Mexico lifts 8 million people out of poverty in just 2 years: Claudia Sheinbaum’s revolution against inequality

Today marks the International Day for the Eradication of Poverty and from Mexico comes a concrete lesson in social justice (even though the road is still very long)

Today, October 17th, marks the International Day for the Eradication of Poverty, a moment to reflect on how inequality continues to dig deep trenches between those who have too much and those who don’t have enough. And while social policies struggle in many countries around the world, news from Mexico lights a spark of concrete hope: poverty can truly be reduced, and it can be done by raising wages, not cutting rights.

Over the past six years, between 2018 and 2024, more than 13 million Mexicans have improved their living conditions, bringing the poverty rate down from 42% to 29.6% of the population. This historic achievement didn’t happen by chance, but through a clear political choice: doubling the minimum wage and strengthening worker protections.

Under the presidency of Andrés Manuel López Obrador (AMLO) and now Claudia Sheinbaum, just over a year since her inauguration as Mexico’s first female president, the country has bet everything on a simple yet revolutionary idea: work dignity is the first step to defeating poverty. The minimum wage has more than doubled—from $4.75 to $15 per hour—and in the border zone with the United States, it has even tripled.

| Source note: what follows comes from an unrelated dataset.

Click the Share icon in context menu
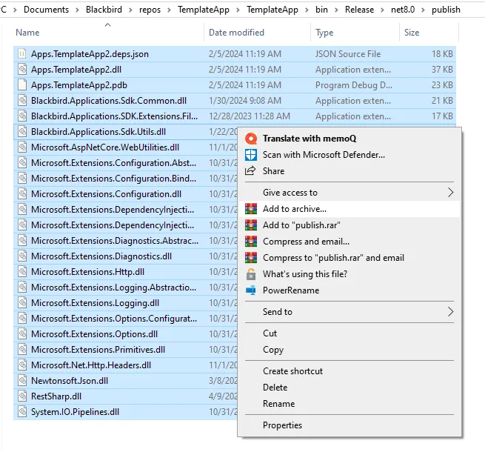485x452 pixels. click(x=250, y=171)
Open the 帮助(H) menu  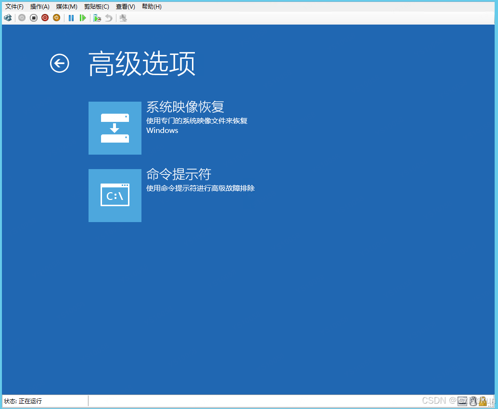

But the road is still long

Specifically, while Mexico has one of the world’s highest income inequality rates (according to 2022 data from the World Inequality Lab) and in 2022 also had the lowest tax-to-GDP ratio in the OECD and one of the lowest in Latin America and the Caribbean, the poverty rate decreased under López Obrador’s presidency, from 41.9% in 2018 to 36.3% in 2022, according to the official poverty analysis agency.

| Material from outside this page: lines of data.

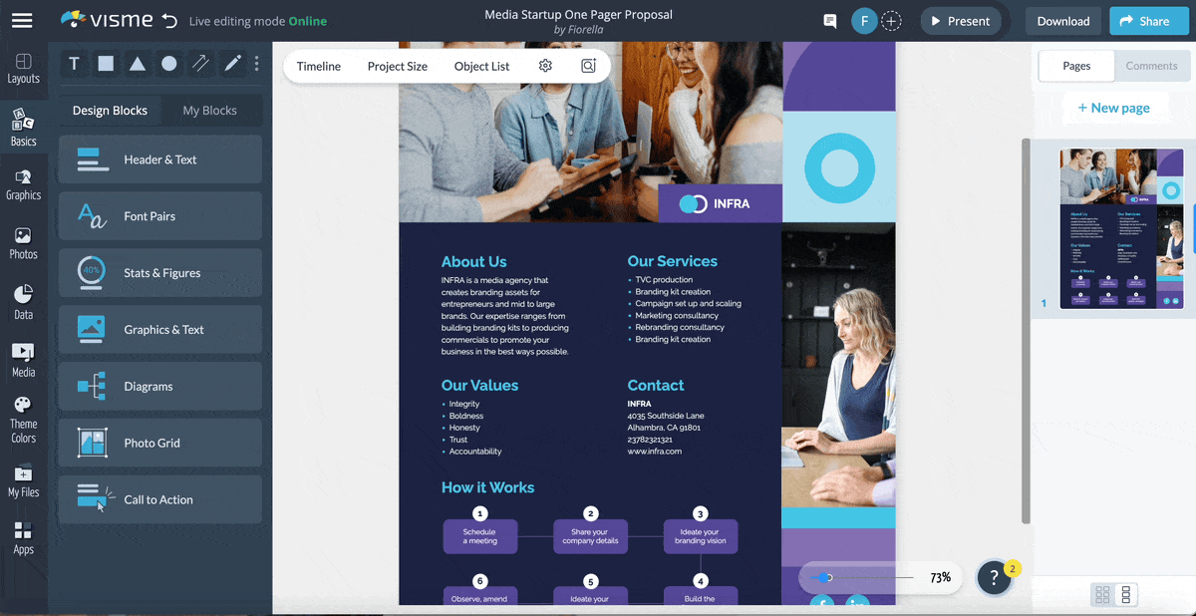Open the Object List view

481,66
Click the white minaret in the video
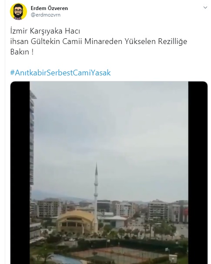211x264 pixels. [x=96, y=197]
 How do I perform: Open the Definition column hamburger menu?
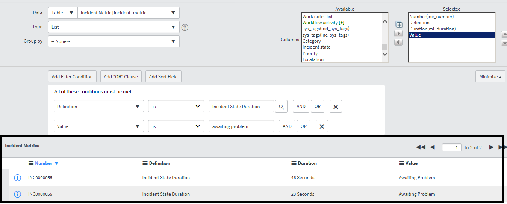pos(145,163)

However, it must be noted that extreme poverty remained unchanged and the number of people without access to healthcare more than doubled. The government and independent analysts have pointed to a sharp increase in minimum wage and a near doubling of remittances from Mexicans abroad as factors contributing to the poverty decline.

The result? At least a reversal of neoliberal logic that for years portrayed minimum wage as a danger to the economy.

Of course, the road ahead is still long. Among Mexicans, inequalities remain deep, especially in rural areas where access to essential services is still scarce. But the Mexican lesson is clear: fighting poverty doesn’t come through handouts and bonuses, but through stable work, fair wages and courageous policies.

And on this International Day, perhaps we too, on this side of the world, should ask ourselves what value we place on work and how much we’re willing to invest in people’s dignity. Because poverty isn’t erased with promises, but with social justice.